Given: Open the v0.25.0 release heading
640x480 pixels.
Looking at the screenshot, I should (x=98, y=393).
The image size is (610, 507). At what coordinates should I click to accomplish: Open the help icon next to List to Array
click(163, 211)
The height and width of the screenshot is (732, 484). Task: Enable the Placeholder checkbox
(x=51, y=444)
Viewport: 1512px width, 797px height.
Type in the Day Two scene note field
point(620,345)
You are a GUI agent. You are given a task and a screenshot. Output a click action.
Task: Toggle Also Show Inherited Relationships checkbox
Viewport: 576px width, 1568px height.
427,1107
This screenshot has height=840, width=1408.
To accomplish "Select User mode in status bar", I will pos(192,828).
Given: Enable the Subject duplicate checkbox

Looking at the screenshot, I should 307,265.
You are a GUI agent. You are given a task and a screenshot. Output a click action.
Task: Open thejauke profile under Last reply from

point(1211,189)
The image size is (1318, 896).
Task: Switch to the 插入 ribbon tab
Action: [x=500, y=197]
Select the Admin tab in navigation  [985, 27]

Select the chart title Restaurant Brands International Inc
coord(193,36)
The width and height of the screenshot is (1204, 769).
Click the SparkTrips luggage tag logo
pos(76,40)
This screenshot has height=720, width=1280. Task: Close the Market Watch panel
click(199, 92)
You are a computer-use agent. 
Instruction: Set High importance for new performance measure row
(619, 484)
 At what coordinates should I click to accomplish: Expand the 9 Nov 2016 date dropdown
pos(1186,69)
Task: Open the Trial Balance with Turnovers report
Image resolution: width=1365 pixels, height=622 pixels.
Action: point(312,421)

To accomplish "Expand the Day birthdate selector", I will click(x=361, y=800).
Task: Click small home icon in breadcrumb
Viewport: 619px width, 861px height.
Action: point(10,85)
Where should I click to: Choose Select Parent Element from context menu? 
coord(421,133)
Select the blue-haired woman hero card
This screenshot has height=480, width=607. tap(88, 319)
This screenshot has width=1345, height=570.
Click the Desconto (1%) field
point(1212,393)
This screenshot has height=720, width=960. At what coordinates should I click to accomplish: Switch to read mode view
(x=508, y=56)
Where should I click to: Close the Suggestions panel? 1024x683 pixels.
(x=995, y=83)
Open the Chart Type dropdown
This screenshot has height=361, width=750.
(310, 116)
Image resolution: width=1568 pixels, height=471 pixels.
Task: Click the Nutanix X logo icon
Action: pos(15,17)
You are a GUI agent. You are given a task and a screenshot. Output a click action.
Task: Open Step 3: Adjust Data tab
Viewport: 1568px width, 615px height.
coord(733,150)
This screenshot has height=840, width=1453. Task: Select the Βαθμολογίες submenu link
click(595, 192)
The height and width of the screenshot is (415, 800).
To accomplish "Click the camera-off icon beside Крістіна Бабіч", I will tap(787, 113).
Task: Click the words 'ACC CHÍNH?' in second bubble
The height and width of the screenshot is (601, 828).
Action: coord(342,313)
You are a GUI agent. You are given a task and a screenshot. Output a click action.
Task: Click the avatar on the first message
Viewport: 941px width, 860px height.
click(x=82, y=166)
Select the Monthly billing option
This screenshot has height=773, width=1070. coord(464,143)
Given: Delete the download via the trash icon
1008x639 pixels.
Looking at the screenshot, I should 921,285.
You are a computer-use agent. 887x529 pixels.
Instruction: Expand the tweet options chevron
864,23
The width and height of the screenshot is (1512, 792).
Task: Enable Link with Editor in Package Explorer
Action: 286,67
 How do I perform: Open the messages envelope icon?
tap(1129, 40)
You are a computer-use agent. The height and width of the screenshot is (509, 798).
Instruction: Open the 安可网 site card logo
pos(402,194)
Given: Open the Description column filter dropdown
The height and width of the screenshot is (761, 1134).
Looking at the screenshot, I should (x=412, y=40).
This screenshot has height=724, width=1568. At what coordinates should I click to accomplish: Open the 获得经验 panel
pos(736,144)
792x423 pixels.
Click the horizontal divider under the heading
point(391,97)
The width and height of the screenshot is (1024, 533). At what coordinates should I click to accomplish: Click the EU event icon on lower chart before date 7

──────────

* Task directions:
Put every line of the items above into a Markdown table with the columns Row and Text, numbering the rows in order and omitting blank lines.

* Result of the task:
| Row | Text |
|---|---|
| 1 | Given: Open the v0.25.0 release heading |
| 2 | 640x480 pixels. |
| 3 | Looking at the screenshot, I should (x=98, y=393). |
| 4 | The image size is (610, 507). At what coordinates should I click to accomplish: Open the help icon next to List to Array |
| 5 | click(163, 211) |
| 6 | The height and width of the screenshot is (732, 484). Task: Enable the Placeholder checkbox |
| 7 | (x=51, y=444) |
| 8 | Viewport: 1512px width, 797px height. |
| 9 | Type in the Day Two scene note field |
| 10 | point(620,345) |
| 11 | You are a GUI agent. You are given a task and a screenshot. Output a click action. |
| 12 | Task: Toggle Also Show Inherited Relationships checkbox |
| 13 | Viewport: 576px width, 1568px height. |
| 14 | 427,1107 |
| 15 | This screenshot has height=840, width=1408. |
| 16 | To accomplish "Select User mode in status bar", I will pos(192,828). |
| 17 | Given: Enable the Subject duplicate checkbox |
| 18 | Looking at the screenshot, I should 307,265. |
| 19 | You are a GUI agent. You are given a task and a screenshot. Output a click action. |
| 20 | Task: Open thejauke profile under Last reply from |
| 21 | point(1211,189) |
| 22 | The image size is (1318, 896). |
| 23 | Task: Switch to the 插入 ribbon tab |
| 24 | Action: [x=500, y=197] |
| 25 | Select the Admin tab in navigation  [985, 27] |
| 26 | Select the chart title Restaurant Brands International Inc |
| 27 | coord(193,36) |
| 28 | The width and height of the screenshot is (1204, 769). |
| 29 | Click the SparkTrips luggage tag logo |
| 30 | pos(76,40) |
| 31 | This screenshot has height=720, width=1280. Task: Close the Market Watch panel |
| 32 | click(199, 92) |
| 33 | You are a computer-use agent.  |
| 34 | Instruction: Set High importance for new performance measure row |
| 35 | (619, 484) |
| 36 |  At what coordinates should I click to accomplish: Expand the 9 Nov 2016 date dropdown |
| 37 | pos(1186,69) |
| 38 | Task: Open the Trial Balance with Turnovers report |
| 39 | Image resolution: width=1365 pixels, height=622 pixels. |
| 40 | Action: point(312,421) |
| 41 | To accomplish "Expand the Day birthdate selector", I will click(x=361, y=800). |
| 42 | Task: Click small home icon in breadcrumb |
| 43 | Viewport: 619px width, 861px height. |
| 44 | Action: point(10,85) |
| 45 | Where should I click to: Choose Select Parent Element from context menu?  |
| 46 | coord(421,133) |
| 47 | Select the blue-haired woman hero card |
| 48 | This screenshot has height=480, width=607. tap(88, 319) |
| 49 | This screenshot has width=1345, height=570. |
| 50 | Click the Desconto (1%) field |
| 51 | point(1212,393) |
| 52 | This screenshot has height=720, width=960. At what coordinates should I click to accomplish: Switch to read mode view |
| 53 | (x=508, y=56) |
| 54 | Where should I click to: Close the Suggestions panel? 1024x683 pixels. |
| 55 | (x=995, y=83) |
| 56 | Open the Chart Type dropdown |
| 57 | This screenshot has height=361, width=750. |
| 58 | (310, 116) |
| 59 | Image resolution: width=1568 pixels, height=471 pixels. |
| 60 | Task: Click the Nutanix X logo icon |
| 61 | Action: pos(15,17) |
| 62 | You are a GUI agent. You are given a task and a screenshot. Output a click action. |
| 63 | Task: Open Step 3: Adjust Data tab |
| 64 | Viewport: 1568px width, 615px height. |
| 65 | coord(733,150) |
| 66 | This screenshot has height=840, width=1453. Task: Select the Βαθμολογίες submenu link |
| 67 | click(595, 192) |
| 68 | The height and width of the screenshot is (415, 800). |
| 69 | To accomplish "Click the camera-off icon beside Крістіна Бабіч", I will tap(787, 113). |
| 70 | Task: Click the words 'ACC CHÍNH?' in second bubble |
| 71 | The height and width of the screenshot is (601, 828). |
| 72 | Action: coord(342,313) |
| 73 | You are a GUI agent. You are given a task and a screenshot. Output a click action. |
| 74 | Task: Click the avatar on the first message |
| 75 | Viewport: 941px width, 860px height. |
| 76 | click(x=82, y=166) |
| 77 | Select the Monthly billing option |
| 78 | This screenshot has height=773, width=1070. coord(464,143) |
| 79 | Given: Delete the download via the trash icon |
| 80 | 1008x639 pixels. |
| 81 | Looking at the screenshot, I should 921,285. |
| 82 | You are a computer-use agent. 887x529 pixels. |
| 83 | Instruction: Expand the tweet options chevron |
| 84 | 864,23 |
| 85 | The width and height of the screenshot is (1512, 792). |
| 86 | Task: Enable Link with Editor in Package Explorer |
| 87 | Action: 286,67 |
| 88 |  How do I perform: Open the messages envelope icon? |
| 89 | tap(1129, 40) |
| 90 | You are a computer-use agent. The height and width of the screenshot is (509, 798). |
| 91 | Instruction: Open the 安可网 site card logo |
| 92 | pos(402,194) |
| 93 | Given: Open the Description column filter dropdown |
| 94 | The height and width of the screenshot is (761, 1134). |
| 95 | Looking at the screenshot, I should (x=412, y=40). |
| 96 | This screenshot has height=724, width=1568. At what coordinates should I click to accomplish: Open the 获得经验 panel |
| 97 | pos(736,144) |
| 98 | 792x423 pixels. |
| 99 | Click the horizontal divider under the heading |
| 100 | point(391,97) |
| 101 | The width and height of the screenshot is (1024, 533). At what coordinates should I click to accomplish: Click the EU event icon on lower chart before date 7 |